I'm exploring various ways of working with the XML data dumps on /publib/dumps/public/enwiki. I've got a process which runs through all of the enwiki-20210301-pages-articles[123456789]*.xml* files in about 6 hours. If I've done the math right, that's just about 18 GB of data, or 3 GB/h, or 8 MB/s that I'm slurping off NFS.
If I were to spin up 8 VPS nodes and run 8 jobs in parallel, in theory I could process 64 MB/s (512 Mb/s). Is that realistic? Or am I just going to beat the hell out of the poor NFS server, or peg some backbone network link, or hit some other rate limiting bottleneck long before I run out of CPU? Hitting a bottleneck doesn't bother me so much as not wanting to trash a shared resource by doing something stupid to it.
Putting it another way, would trying this be a bad idea?
Parallelizing the processing isn't a bad idea, though in this case I think I concur with your thoughts about hammering the NFS server. Are you making a copy of the data to process? If your processing threads utilize a "local" copy of the data, you needn't worry as much about the network. If you just wanted more processing threads, I presume you don't need to spin up more instances to parallelize things. One big instance should be easier than multiple instances, and if needed your project could get access to higher CPU and memory limits.
On Sun, Apr 18, 2021 at 9:07 PM Roy Smith roy@panix.com wrote:
I'm exploring various ways of working with the XML data dumps on /publib/dumps/public/enwiki. I've got a process which runs through all of the enwiki-20210301-pages-articles[123456789]*.xml* files in about 6 hours. If I've done the math right, that's just about 18 GB of data, or 3 GB/h, or 8 MB/s that I'm slurping off NFS.

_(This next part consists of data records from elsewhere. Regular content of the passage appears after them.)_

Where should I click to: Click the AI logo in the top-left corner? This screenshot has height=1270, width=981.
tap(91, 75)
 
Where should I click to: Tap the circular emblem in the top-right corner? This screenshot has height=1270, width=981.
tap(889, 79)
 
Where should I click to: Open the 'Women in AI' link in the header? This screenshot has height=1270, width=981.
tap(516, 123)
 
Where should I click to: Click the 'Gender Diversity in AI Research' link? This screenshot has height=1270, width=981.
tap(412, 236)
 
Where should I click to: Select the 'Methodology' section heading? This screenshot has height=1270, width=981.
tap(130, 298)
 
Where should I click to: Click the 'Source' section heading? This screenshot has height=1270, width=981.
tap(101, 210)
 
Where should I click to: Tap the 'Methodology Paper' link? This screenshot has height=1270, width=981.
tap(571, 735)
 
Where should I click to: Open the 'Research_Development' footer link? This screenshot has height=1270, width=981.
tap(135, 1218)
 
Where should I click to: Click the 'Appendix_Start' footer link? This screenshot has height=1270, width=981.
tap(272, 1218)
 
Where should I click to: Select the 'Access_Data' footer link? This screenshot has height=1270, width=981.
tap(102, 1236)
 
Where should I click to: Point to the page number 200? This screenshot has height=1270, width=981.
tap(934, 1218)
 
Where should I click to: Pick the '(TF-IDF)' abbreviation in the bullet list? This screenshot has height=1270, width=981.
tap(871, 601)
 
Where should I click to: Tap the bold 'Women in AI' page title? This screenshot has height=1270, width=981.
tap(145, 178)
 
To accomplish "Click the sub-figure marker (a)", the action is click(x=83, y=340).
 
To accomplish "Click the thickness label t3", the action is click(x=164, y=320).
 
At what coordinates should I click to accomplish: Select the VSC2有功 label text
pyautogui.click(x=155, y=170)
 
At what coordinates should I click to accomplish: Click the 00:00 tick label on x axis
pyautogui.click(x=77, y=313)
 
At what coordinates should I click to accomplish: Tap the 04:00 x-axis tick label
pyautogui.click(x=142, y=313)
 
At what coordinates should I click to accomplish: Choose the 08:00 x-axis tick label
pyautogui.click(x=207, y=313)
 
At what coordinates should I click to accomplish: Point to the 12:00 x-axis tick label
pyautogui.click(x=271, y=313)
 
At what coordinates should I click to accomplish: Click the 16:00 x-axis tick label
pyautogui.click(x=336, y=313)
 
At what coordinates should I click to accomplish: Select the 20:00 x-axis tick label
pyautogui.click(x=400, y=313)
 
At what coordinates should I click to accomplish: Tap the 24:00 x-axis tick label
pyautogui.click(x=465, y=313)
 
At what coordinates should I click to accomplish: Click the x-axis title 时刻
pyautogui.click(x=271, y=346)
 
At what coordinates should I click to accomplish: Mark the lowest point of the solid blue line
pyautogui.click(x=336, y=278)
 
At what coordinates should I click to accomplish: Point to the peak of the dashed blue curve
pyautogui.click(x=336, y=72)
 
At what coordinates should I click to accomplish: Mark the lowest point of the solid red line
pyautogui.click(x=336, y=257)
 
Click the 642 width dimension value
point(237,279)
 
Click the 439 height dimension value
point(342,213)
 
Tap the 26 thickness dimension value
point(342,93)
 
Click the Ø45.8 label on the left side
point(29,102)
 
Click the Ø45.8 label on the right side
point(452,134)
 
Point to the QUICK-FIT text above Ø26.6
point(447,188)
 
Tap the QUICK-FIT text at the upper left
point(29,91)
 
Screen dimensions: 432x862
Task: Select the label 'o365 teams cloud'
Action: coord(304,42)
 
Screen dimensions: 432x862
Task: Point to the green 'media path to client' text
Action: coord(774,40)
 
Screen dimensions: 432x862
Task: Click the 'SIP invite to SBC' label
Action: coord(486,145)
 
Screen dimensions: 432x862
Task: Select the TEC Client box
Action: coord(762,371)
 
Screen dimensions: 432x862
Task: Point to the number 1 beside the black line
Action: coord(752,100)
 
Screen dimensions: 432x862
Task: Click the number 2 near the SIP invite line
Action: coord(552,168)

If I were to spin up 8 VPS nodes and run 8 jobs in parallel, in theory I could process 64 MB/s (512 Mb/s). Is that realistic? Or am I just going to beat the hell out of the poor NFS server, or peg some backbone network link, or hit some other rate limiting bottleneck long before I run out of CPU? Hitting a bottleneck doesn't bother me so much as not wanting to trash a shared resource by doing something stupid to it.
Putting it another way, would trying this be a bad idea?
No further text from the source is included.